Il presente regolamento è obbligatorio in tutti i suoi elementi e direttamente applicabile in ciascuno degli Stati membri.
Fatto a Bruxelles, il 28 settembre 2007.
Per la Commissione
Mariann FISCHER BOEL
Membro della Commissione
(1) GU L 352 del 15.12.1987, pag. 1. Regolamento modificato dal regolamento (CE) n. 2535/95 (GU L 260 del 31.10.1995, pag. 3).
(2) GU L 313 del 30.10.1992, pag. 50. Regolamento modificato da ultimo dal regolamento (CE) n. 758/2007 (GU L 172 del 30.6.2007, pag. 47).
(3) GU L 205 del 3.8.1985, pag. 5. Regolamento modificato da ultimo dal regolamento (CE) n. 1913/2006 (GU L 365 del 21.12.2006, pag. 52).
(4) GU L 171 del 23.6.2006, pag. 35. Regolamento modificato dal regolamento (CE) n. 721/2007 (GU L 164 del 26.6.2007, pag. 4).
ALLEGATO
«ALLEGATO II
ISTRUZIONI PER LA CREAZIONE DELL’EMBLEMA E DEFINIZIONE DEI COLORI STANDARD
1. Descrizione araldica
Un cerchio composto da dodici stelle dorate a cinque punte, non contigue, in campo azzurro.
2. Descrizione geometrica
L’emblema è costituito da una bandiera blu di forma rettangolare, la cui base (il battente della bandiera) ha una lunghezza pari a una volta e mezza quella dell’altezza (il ghindante della bandiera).

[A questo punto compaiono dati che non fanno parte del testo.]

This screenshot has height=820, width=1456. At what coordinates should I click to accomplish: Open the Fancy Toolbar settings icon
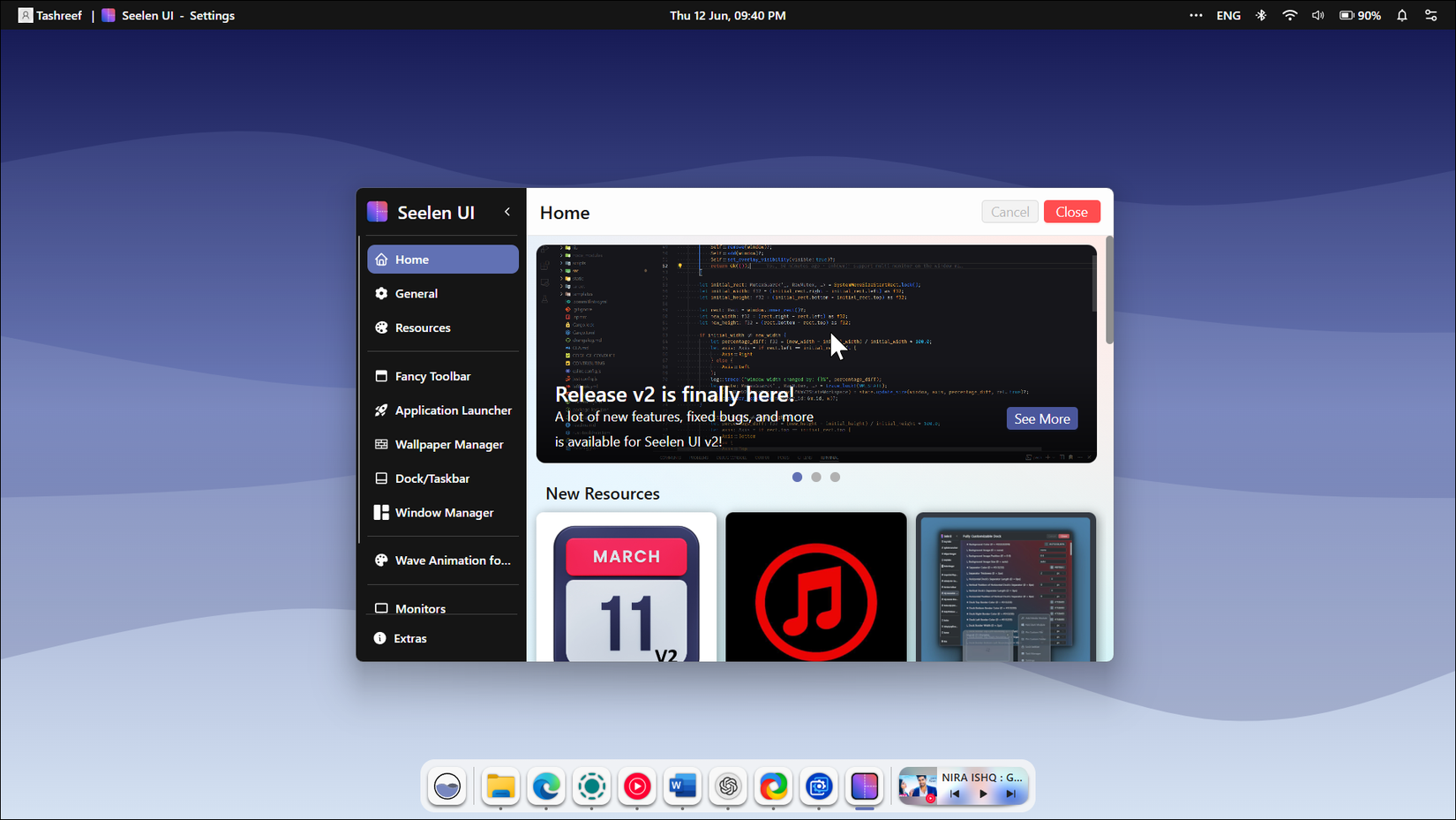tap(382, 375)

Dodici stelle dorate sono allineate ad intervalli regolari lungo un cerchio ideale il cui centro è situato nel punto d’incontro delle diagonali del rettangolo. Il raggio del cerchio è pari a un terzo dell’altezza del ghindante. Ogni stella ha cinque punte ed è iscritta a sua volta in un cerchio ideale, il cui raggio è pari a 1/18 dell’altezza del ghindante. Tutte le stelle sono disposte verticalmente, cioè con una punta rivolta verso l’alto e due punte appoggiate direttamente su una linea retta immaginaria perpendicolare all’asta. Le stelle sono disposte come le ore sul quadrante di un orologio e il loro numero è invariabile.
3. Colori regolamentari
I colori dell’emblema sono: PANTONE REFLEX BLUE per l’area del rettangolo; PANTONE YELLOW per le stelle. La gamma internazionale PANTONE è largamente diffusa e facilmente reperibile, anche per i non addetti al settore grafico.

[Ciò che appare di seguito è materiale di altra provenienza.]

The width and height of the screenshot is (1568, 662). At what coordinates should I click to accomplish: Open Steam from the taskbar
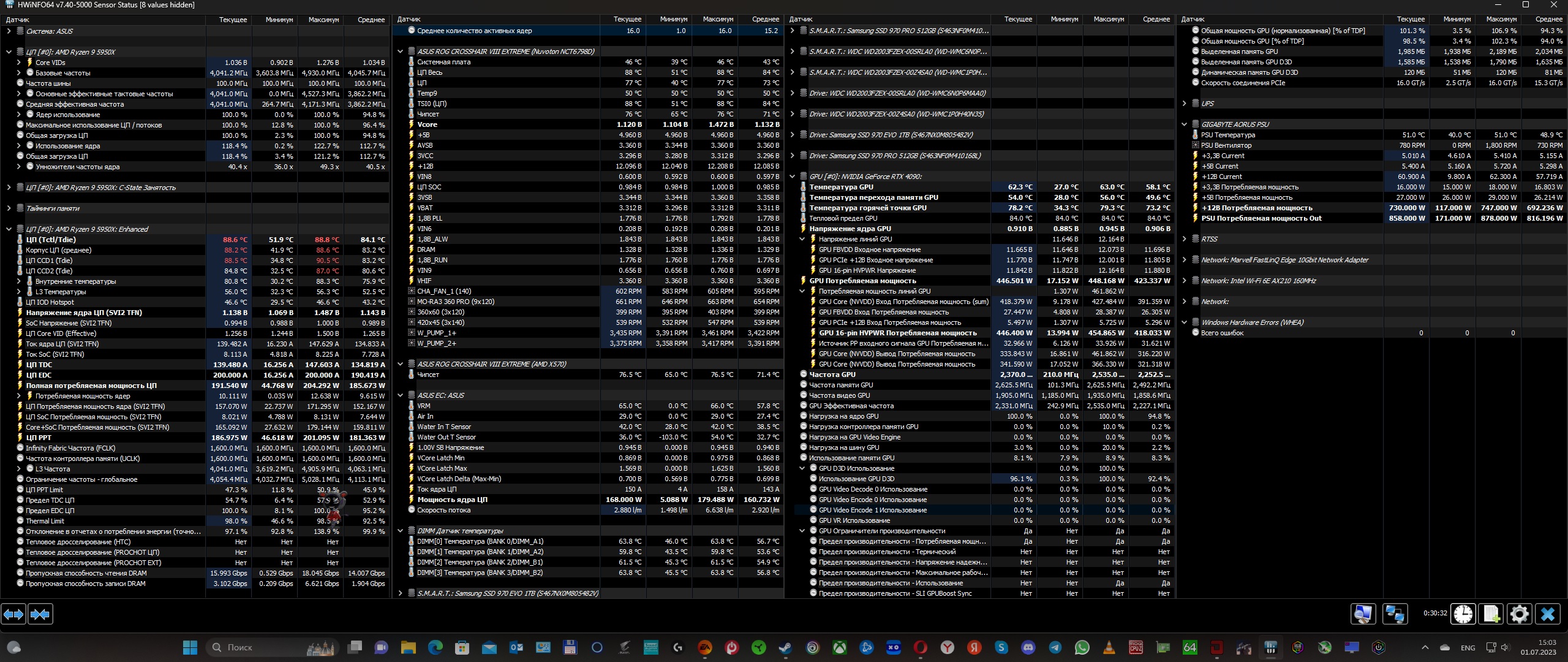tap(785, 647)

Riproduzione in quadricromia: in caso di stampa in quadricromia non è possibile utilizzare i due colori standard. Questi saranno quindi ottenuti per mezzo dei quattro colori della quadricromia. Il PANTONE YELLOW si ottiene con il 100 % di “Process Yellow”. Mescolando il 100 % di “Process Cyan” e l’80 % di “Process Magenta” si ottiene un blu molto simile al PANTONE REFLEX BLUE.
Riproduzione in monocromia: se si dispone unicamente del nero, delimitare con un filetto di tale colore l’area del rettangolo e inserire le stelle nere in campo bianco. Se si dispone unicamente del blu (naturalmente deve trattarsi del Reflex Blue), usarlo al 100 % per lo sfondo e ricavare le stelle in negativo (bianche).

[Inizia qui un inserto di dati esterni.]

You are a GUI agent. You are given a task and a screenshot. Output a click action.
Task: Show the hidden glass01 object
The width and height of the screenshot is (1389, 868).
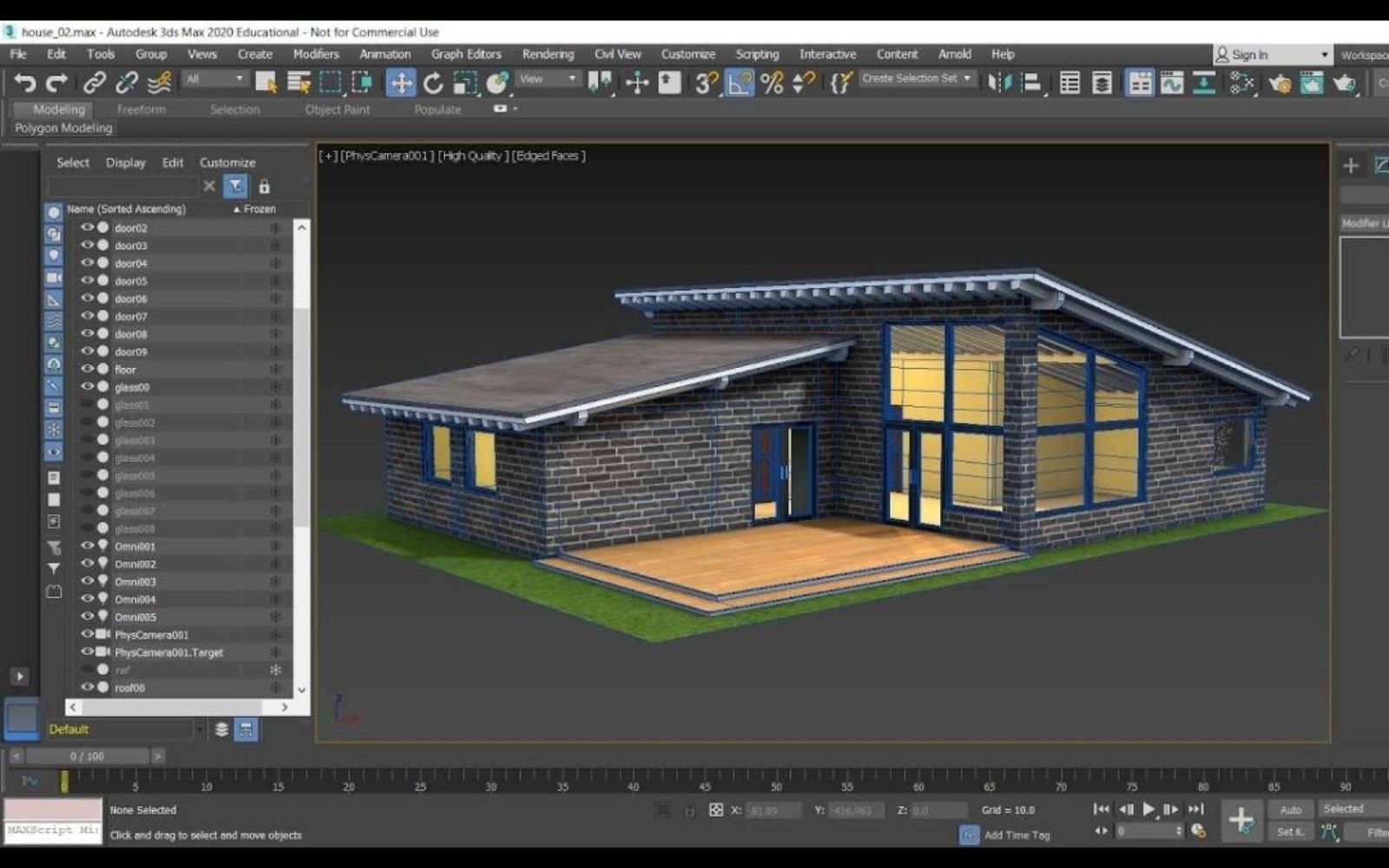point(87,405)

Riproduzione su sfondo colorato: l’emblema va riprodotto preferibilmente su sfondo bianco. Evitare gli sfondi di vario colore e comunque di tonalità stridente con il blu. Nel caso in cui fosse impossibile evitare uno sfondo colorato, incorniciare il rettangolo con un bordo bianco di spessore pari a 1/25 dell’altezza del rettangolo.»